DATA FOR THE TASK:
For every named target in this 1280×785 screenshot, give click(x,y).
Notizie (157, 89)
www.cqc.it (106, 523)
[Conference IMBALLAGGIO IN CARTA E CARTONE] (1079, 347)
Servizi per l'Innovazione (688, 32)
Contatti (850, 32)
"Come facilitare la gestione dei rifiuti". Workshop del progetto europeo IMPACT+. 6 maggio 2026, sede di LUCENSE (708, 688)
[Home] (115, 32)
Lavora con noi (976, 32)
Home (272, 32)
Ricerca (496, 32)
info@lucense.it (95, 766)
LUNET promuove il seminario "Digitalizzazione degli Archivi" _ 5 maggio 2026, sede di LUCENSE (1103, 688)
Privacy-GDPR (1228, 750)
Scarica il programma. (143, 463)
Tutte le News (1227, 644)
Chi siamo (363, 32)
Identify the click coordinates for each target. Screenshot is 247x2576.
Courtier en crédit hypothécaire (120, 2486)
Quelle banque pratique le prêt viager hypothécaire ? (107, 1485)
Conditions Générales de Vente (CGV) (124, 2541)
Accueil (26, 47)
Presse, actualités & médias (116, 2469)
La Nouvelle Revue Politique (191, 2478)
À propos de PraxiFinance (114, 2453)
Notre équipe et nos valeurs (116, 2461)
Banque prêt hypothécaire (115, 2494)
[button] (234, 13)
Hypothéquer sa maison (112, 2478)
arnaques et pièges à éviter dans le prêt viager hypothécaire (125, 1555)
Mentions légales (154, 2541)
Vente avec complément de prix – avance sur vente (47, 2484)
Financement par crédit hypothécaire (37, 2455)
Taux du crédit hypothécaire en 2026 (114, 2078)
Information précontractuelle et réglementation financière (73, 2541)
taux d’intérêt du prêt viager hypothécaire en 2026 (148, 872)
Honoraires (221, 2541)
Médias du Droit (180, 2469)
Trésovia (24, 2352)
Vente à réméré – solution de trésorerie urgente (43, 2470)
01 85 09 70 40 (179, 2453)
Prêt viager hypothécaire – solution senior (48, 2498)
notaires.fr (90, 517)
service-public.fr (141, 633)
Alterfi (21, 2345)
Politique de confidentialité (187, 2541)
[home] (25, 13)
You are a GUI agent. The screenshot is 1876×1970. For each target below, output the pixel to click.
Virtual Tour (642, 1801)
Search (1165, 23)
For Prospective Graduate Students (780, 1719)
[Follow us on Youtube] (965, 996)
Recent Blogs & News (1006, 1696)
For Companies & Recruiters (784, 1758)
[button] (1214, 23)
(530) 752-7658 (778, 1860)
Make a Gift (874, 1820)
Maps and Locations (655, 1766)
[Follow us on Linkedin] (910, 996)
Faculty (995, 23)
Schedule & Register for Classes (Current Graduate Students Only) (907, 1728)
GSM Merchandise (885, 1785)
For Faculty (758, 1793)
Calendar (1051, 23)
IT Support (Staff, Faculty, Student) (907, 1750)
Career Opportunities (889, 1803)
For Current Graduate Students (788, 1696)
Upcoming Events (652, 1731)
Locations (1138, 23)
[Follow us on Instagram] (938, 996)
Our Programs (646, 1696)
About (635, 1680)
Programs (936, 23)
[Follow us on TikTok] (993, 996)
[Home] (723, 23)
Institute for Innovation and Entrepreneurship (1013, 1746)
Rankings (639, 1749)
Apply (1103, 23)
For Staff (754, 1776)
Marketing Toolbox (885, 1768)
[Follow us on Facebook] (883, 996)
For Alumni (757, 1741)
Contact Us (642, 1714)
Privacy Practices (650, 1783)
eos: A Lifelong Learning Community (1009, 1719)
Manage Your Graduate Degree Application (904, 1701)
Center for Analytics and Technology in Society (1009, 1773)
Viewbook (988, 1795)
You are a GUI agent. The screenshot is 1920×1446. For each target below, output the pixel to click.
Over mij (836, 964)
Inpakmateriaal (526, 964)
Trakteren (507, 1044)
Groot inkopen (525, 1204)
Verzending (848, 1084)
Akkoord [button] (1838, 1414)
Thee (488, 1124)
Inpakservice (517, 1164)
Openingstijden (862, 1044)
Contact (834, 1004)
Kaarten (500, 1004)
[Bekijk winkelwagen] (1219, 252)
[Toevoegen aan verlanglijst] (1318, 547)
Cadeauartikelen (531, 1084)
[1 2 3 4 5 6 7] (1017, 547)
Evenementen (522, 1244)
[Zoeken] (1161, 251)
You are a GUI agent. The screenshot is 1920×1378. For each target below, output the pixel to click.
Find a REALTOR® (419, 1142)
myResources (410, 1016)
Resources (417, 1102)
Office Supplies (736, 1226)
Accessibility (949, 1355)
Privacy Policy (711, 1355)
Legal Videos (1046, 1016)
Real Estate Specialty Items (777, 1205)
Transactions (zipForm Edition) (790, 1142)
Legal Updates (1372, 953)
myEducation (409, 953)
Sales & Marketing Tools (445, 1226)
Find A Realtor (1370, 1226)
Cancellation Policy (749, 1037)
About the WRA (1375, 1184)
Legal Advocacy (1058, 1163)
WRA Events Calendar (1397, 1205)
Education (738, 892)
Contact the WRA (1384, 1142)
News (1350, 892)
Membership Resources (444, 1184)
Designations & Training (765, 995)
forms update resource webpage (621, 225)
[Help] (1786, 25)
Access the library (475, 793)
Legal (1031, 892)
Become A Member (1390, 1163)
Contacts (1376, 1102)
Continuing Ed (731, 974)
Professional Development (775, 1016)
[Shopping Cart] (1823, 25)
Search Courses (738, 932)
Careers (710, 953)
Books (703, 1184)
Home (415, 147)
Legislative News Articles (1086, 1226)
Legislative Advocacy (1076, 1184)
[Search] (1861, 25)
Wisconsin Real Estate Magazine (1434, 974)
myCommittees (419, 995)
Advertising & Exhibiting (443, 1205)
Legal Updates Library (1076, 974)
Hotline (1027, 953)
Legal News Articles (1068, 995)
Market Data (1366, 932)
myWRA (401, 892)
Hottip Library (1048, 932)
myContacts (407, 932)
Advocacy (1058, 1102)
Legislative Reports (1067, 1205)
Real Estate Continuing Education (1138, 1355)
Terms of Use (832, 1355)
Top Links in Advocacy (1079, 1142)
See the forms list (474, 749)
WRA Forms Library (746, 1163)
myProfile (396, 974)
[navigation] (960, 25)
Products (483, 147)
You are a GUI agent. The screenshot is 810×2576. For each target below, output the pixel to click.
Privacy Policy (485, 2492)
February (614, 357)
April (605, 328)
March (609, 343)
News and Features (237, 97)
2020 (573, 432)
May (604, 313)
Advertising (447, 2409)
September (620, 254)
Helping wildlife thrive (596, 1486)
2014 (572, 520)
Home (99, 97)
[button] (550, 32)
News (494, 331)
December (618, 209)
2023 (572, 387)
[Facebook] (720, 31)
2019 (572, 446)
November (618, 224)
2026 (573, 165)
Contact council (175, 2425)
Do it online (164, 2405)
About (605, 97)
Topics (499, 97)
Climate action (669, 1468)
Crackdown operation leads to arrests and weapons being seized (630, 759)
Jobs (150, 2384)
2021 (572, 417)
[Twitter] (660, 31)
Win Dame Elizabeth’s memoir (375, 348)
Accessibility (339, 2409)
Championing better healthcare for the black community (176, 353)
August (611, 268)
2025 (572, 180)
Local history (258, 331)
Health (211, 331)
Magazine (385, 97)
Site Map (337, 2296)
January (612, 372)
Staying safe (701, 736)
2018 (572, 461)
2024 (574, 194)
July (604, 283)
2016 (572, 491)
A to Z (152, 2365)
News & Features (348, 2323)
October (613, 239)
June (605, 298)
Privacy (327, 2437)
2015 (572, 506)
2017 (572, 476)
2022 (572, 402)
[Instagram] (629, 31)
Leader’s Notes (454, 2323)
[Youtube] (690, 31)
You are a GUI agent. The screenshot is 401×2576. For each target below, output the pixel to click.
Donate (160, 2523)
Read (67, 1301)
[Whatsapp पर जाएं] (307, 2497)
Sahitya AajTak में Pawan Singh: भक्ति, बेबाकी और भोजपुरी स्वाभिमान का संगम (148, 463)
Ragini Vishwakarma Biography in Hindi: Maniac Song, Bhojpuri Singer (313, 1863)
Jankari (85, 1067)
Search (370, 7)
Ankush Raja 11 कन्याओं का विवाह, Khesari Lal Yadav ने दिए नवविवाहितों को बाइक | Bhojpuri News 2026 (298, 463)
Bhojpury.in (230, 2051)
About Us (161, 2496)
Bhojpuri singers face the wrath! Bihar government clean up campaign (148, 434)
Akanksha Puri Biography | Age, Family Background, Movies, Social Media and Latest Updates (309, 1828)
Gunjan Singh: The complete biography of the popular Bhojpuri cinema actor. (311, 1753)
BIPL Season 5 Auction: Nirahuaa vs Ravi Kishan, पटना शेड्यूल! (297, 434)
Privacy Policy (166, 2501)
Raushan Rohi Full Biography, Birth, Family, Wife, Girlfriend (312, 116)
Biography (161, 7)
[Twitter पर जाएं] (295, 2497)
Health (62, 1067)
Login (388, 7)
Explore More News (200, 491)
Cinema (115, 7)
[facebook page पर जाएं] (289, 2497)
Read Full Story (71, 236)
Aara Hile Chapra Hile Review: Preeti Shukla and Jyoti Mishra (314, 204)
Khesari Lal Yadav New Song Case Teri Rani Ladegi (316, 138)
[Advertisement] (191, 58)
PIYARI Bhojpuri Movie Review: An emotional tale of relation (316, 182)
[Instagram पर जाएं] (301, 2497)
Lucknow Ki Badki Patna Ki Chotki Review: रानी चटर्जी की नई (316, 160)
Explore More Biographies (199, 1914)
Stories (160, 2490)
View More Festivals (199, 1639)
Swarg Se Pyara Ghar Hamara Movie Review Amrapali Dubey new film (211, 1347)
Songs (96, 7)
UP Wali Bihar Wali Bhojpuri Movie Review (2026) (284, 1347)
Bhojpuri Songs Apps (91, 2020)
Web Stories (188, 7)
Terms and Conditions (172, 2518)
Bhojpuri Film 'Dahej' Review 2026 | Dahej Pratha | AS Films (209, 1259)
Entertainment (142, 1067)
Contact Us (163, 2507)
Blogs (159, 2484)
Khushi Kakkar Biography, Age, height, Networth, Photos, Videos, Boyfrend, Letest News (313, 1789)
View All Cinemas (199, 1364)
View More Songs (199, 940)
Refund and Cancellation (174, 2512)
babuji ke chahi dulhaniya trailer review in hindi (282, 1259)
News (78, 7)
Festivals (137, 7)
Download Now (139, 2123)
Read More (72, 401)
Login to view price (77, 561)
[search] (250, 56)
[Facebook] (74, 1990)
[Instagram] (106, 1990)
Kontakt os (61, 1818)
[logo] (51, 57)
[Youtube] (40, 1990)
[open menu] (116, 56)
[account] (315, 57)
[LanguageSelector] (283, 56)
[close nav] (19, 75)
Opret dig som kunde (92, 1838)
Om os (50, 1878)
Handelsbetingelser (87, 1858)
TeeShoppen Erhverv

TASK: Look through the entries and return every line where "viager" appears.

FINISHED TASK:
Quelle banque pratique le prêt viager hypothécaire ? (107, 1485)
arnaques et pièges à éviter dans le prêt viager hypothécaire (125, 1555)
taux d’intérêt du prêt viager hypothécaire en 2026 (148, 872)
Prêt viager hypothécaire – solution senior (48, 2498)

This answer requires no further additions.